[start SUPPLIED TEXT]

Mix ingredients together and pack into crock. Pack just a bit into the crock at a time and tamp it down hard using your fists or any (other) sturdy kitchen implement. The tamping packs the kraut tight in the crock and helps force water out of the cabbage.

Cover kraut with a plate or some other lid that fits snugly inside the crock. Place a clean weight (a glass jug filled with water) on the cover. This weight is to force water out of the cabbage and then keep the cabbage submerged under the brine. Cover the whole thing with a cloth.

Press down on the weight to add pressure to the cabbage and help force water out of it. Continue doing this periodically (as often as you think of it, every few hours), until the brine rises above the cover. This can take up to about 24 hours, as the salt draws water out of the cabbage slowly. Some cabbage, particularly if it is old, simply contains less water. If the brine does not rise above the plate level by the next day, add enough salt water to bring the brine level above the plate. Add about a teaspoon of salt to a cup of water and stir until it’s completely dissolved.

Leave the crock to ferment in a corner of the kitchen. Check the kraut every day or two. The volume reduces as the fermentation proceeds. Sometimes mold appears on the surface. Skim off what you can and don’t worry about it. It’s just a surface phenomenon. The kraut itself is under the anaerobic protection of the brine.

Rinse off the plate and the weight. Taste the kraut. Generally it starts to be tangy after a few days, and the taste gets stronger as time passes. In the cool temperatures of a cellar in winter, kraut can keep improving for months and months. In the summer or in a heated room, its life cycle is more rapid.

Store in jars in the fridge for up to 1 year.

Try to start a new batch before the previous batch runs out. Remove the remaining kraut from the crock, repack it with fresh salted cabbage, then pour the old kraut and its juices over the new kraut. This gives the new batch a boost with an active culture starter.

[end SUPPLIED TEXT]
[start DATA LINES]

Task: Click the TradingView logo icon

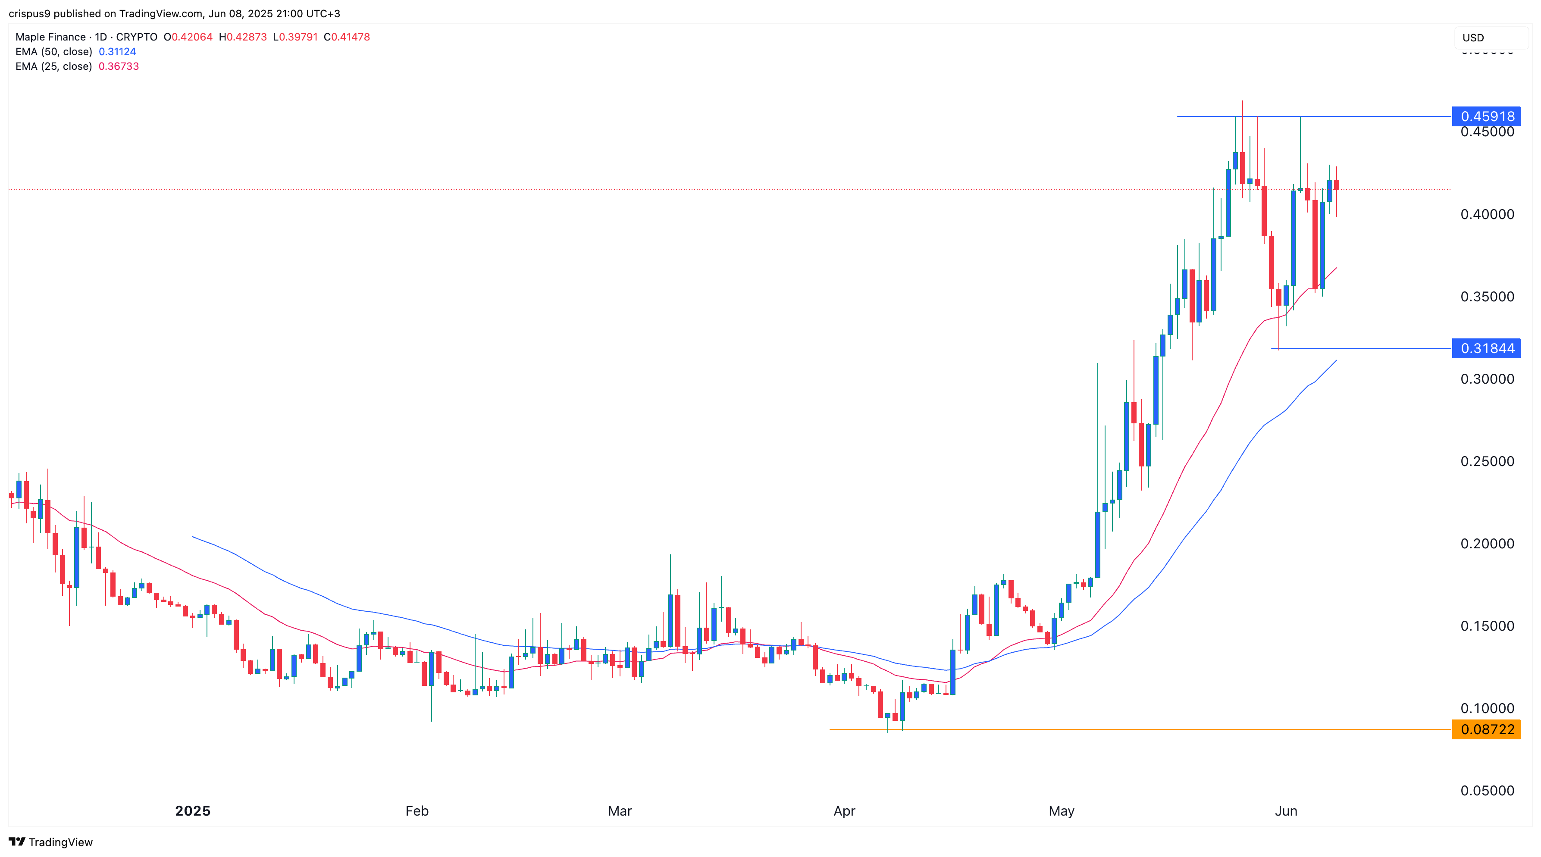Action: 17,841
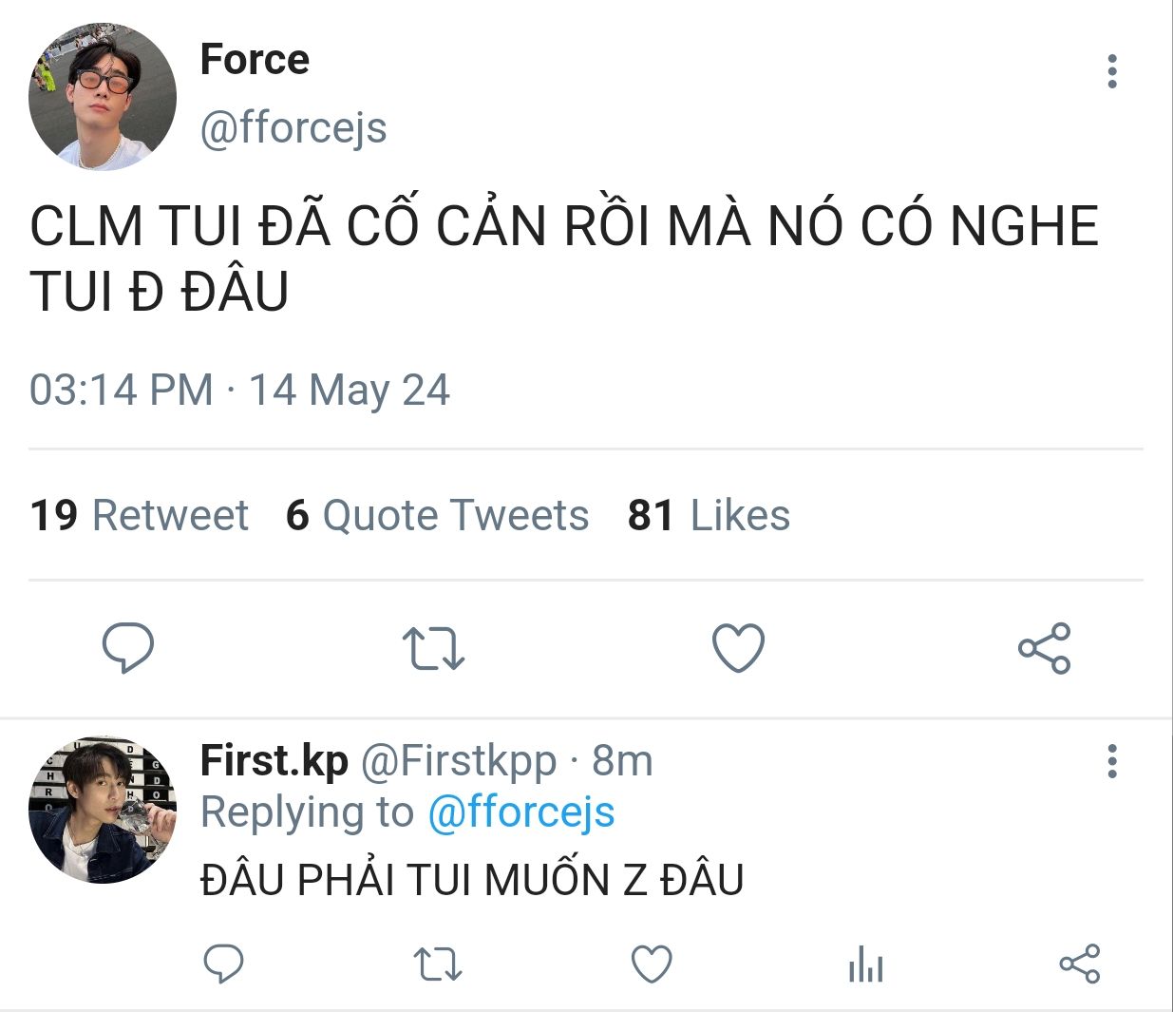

[end DATA LINES]

TO-DO LIST:
• a. List each object that the sauerkraut instructions say to place on or over the kraut in the crock.
• b. Please decide whether each statement agrees with the sauerkraut instructions. Answer yes or no, and quote the words that settle it.
(i) The brine can take up to about a day to rise above the cover.
(ii) Mold on the surface means the batch must be thrown out.
(iii) Kraut kept in jars in the fridge lasts up to two years.
• c. Answer these from the sauerkraut instructions:
(i) How much salt goes into a cup of water when brine must be added?
(ii) What happens to the volume of the kraut as fermentation proceeds?
(iii) What goes over the new kraut when a fresh batch is started?

RESULTS BY TASK:
• a.
- A plate or some other lid that fits snugly inside the crock
- A clean weight (a glass jug filled with water)
- A cloth

• b.
(i) Yes: "This can take up to about 24 hours"
(ii) No: "Skim off what you can and don’t worry about it."
(iii) No: "Store in jars in the fridge for up to 1 year."

• c.
(i) About a teaspoon.
(ii) It reduces.
(iii) The old kraut and its juices.